Поражаясь мистическому ходу рассуждений Померанцева, я изумлённо посмотрел на него.
– Тамплиеры считали реликвию духовным оружием добра против зла, ― продолжил Померанцев. ― А на самом деле это была сила подчинения зла. Согласитесь, это всё-таки разные вещи!
Я не нашёл ничего лучшего, как, согласившись, кивнуть утвердительно, хотя ещё с трудом понимал смысл сказанного.
– Будучи рыцарем добра, ты должен держать в руках и доброе оружие – в этом залог непоколебимости и чистоты твоих устремлений. Подчиняя же своей воле зло, хоть и в благих целях, ты принимаешь на себя огромную ответственность, ибо в слабых руках и при слабом духе эта сила, маскируясь добрыми намерениями, становится не слугой, а хозяином твоей воли. Именно поэтому, боясь своей слабости, тамплиеры отказались от активного использования силы реликвии, оставаясь её хранителями, но не повелителями.
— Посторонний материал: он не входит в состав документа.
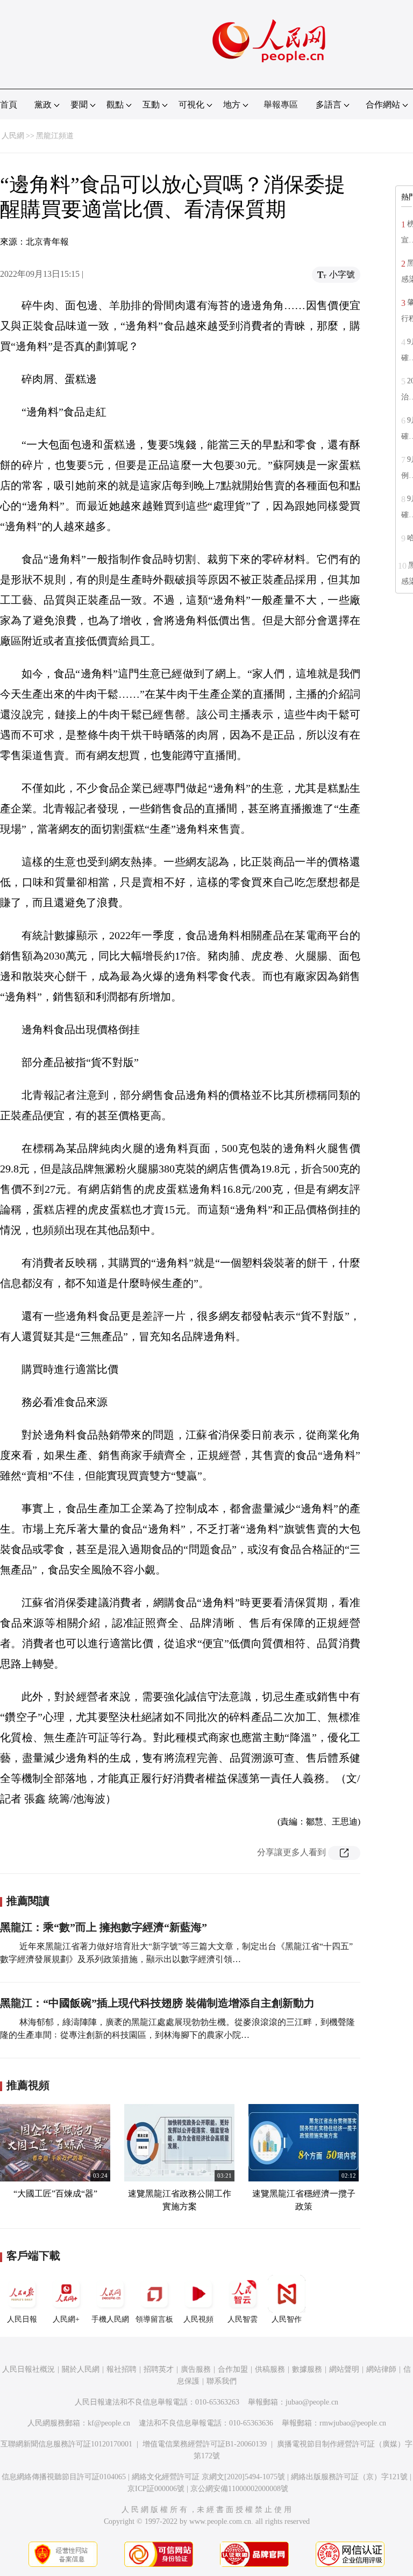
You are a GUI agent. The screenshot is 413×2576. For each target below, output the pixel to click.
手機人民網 (110, 2319)
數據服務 (307, 2369)
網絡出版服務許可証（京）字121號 (349, 2477)
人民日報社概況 (28, 2369)
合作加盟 (233, 2369)
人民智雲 (242, 2319)
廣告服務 (196, 2369)
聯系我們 (221, 2381)
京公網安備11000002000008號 (239, 2489)
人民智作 (287, 2319)
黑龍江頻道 (55, 136)
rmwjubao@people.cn (352, 2423)
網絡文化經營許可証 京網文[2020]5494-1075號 (208, 2477)
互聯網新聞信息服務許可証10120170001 (66, 2444)
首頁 (8, 104)
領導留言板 (154, 2319)
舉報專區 (281, 104)
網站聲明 (344, 2369)
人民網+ (66, 2319)
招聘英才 (159, 2369)
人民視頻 (198, 2319)
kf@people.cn (109, 2423)
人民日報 (22, 2319)
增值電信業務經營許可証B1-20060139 (205, 2444)
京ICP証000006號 (155, 2489)
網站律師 (381, 2369)
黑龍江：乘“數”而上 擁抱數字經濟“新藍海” (103, 1927)
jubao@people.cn (312, 2402)
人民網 (13, 136)
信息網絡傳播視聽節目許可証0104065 (64, 2477)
– Всё это занимательно, правда, к науке не имеет абсолютно никакого отношения, – сказал я, громко хмыкнув, и уговорил наконец свою рюмку водки. – Забавный сюжет для околонаучной мистической литературы. – Моё скептическое отношение к услышанному было непробиваемо, но, казалось, Померанцев совсем не обращал внимания на мои реплики, и потому я спросил: – Так, значит, храмовники никогда не использовали силу реликвии?
– Всего того, что они добились с самого начала своего пути, они добились благодаря своей организации, воле и вере. И искушение, возможно, было очень велико… Уверен, они не раз думали о том, как заставить реликвию работать на себя. Но, полагаю, они всё-таки ограничились ролью её хранителей.
– От кого же они охраняли это мистическое Нечто?
– От тех, кто знал о его существовании и хотел им обладать. Например, от исмаилитов. Вам, очевидно, известно о существовании в те времена обосновавшейся на отрогах Ливанских гор закрытой секты радикальных шиитов под предводительством Старца Горы. Исмаилиты, названные в популярной и научной литературе сектой ассасинов-убийц, были в те времена серьёзной силой, положившей начало в истории практике политических убийств. Они вели особую, отличную от остального мусульманского мира, политику в отношении христиан. В 1172 году Старец Горы отправил Иерусалимскому королю посланников с предложением заключить союз против сарацин. Исмаилиты также собирались принять христианство. Иерусалимский король с радостью согласился, но на обратном пути посланники попали в засаду к тамплиерам и были полностью уничтожены. О союзе с исмаилитами и переходе их в христианство пришлось забыть навсегда. Почему люди, призванные защищать христианство на Святой земле и распространять его идеи, совершили этот, казалось бы, нелогичный и страшный поступок? Они боялись реальных конкурентов на обладание их реликвией и сделали это, чтобы утвердить над ней свою абсолютную власть.